▸ YOUR GOAL: Leave out all pictures and retype exactly the lines from the one with "Image resolution: width=800" through the last line of the material.

━━━━━━━━━━━━━━━━━━━━

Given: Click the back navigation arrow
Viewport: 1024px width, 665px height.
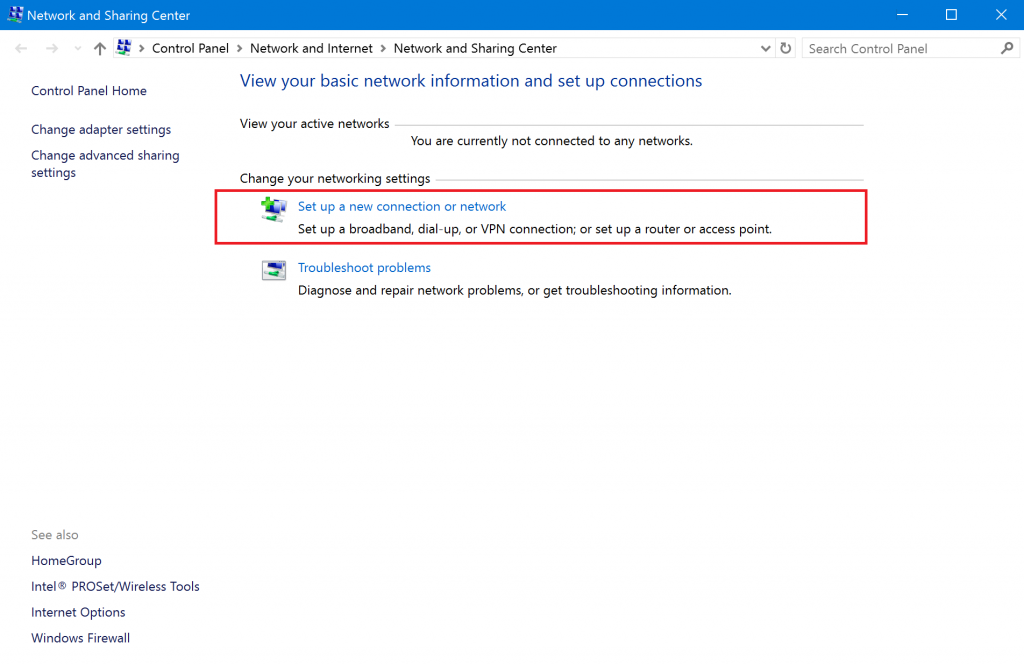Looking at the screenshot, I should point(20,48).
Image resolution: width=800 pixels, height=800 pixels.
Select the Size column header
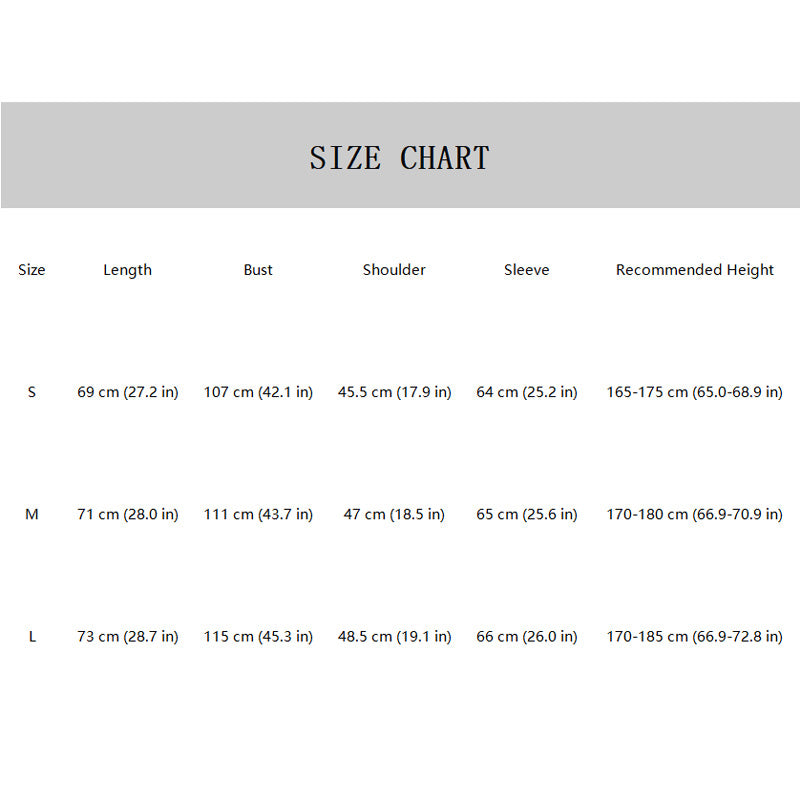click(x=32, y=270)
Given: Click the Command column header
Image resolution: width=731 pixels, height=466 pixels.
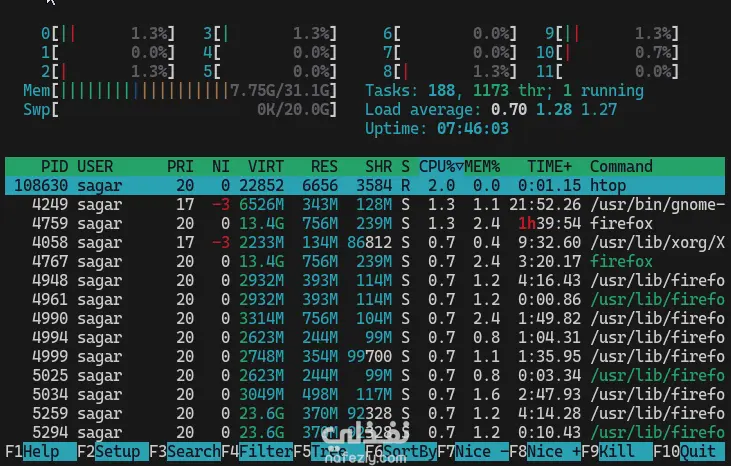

━━━━━━━━━━━━━━━━━━━━

▸ EXERCISE RESPONSE:
Image resolution: width=800 pixels, height=800 pixels.
Select the Size column header
click(x=32, y=270)
Given: Click the Command column header
Image resolution: width=731 pixels, height=466 pixels.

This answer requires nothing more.